### Set task
Can you copy out every entry below word for word, leaving the pictures out of your answer?

### Listing

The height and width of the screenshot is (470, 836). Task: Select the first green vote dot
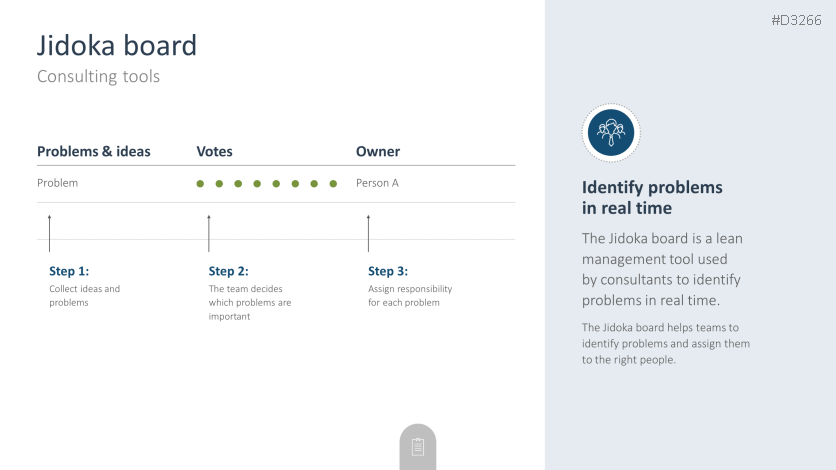200,184
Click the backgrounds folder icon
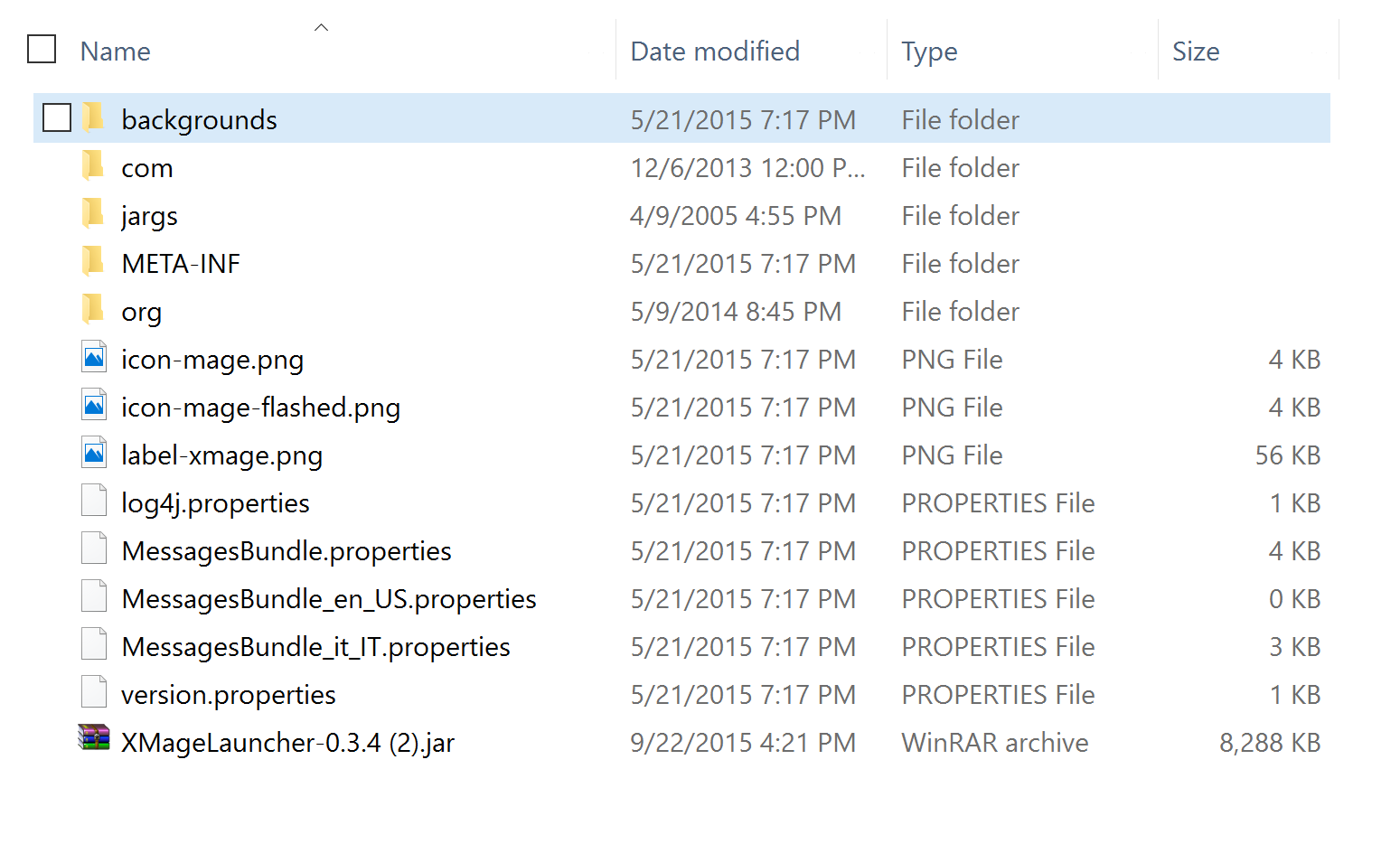1400x844 pixels. tap(93, 117)
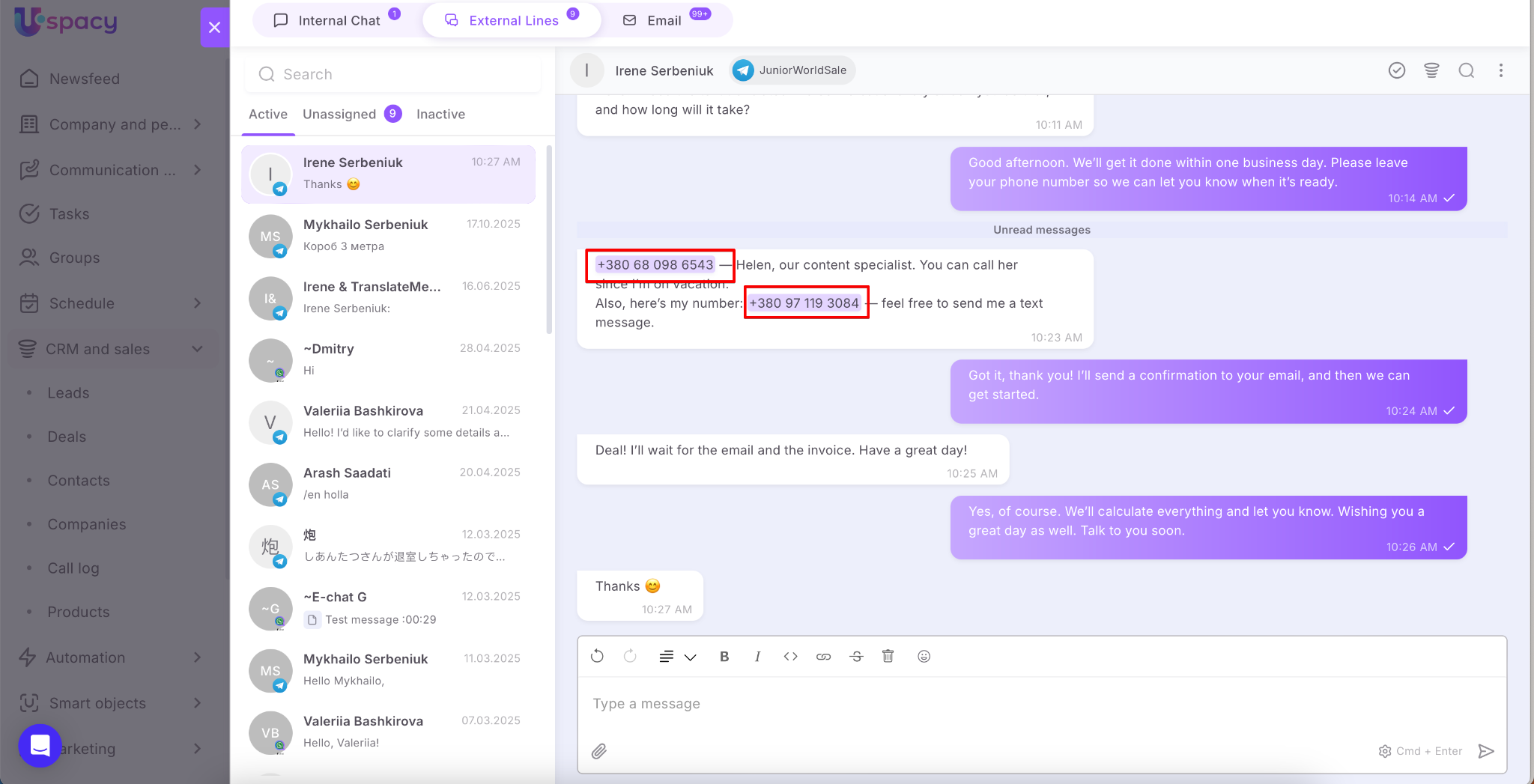Expand the Automation sidebar menu
The width and height of the screenshot is (1534, 784).
click(198, 657)
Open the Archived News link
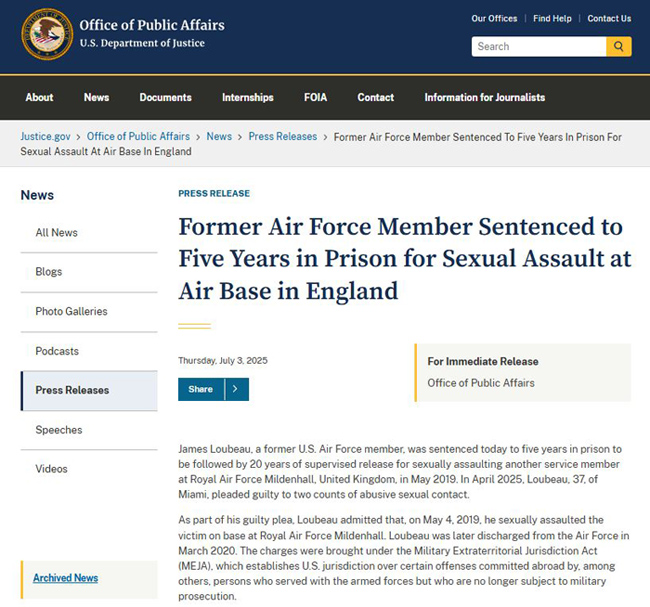 pos(65,578)
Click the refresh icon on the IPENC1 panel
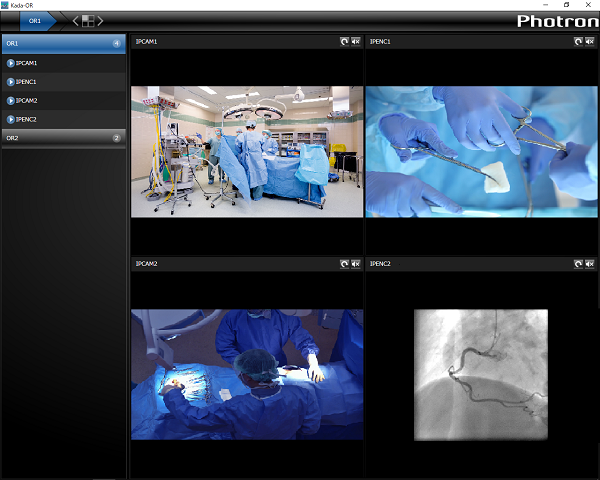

### Result of the task
The height and width of the screenshot is (470, 836). Task: Select the first green vote dot
200,184
Click the backgrounds folder icon
1400x844 pixels. tap(93, 117)
Expand the Automation sidebar menu
The width and height of the screenshot is (1534, 784).
click(198, 657)
Open the Archived News link
 pos(65,578)
Click the refresh icon on the IPENC1 panel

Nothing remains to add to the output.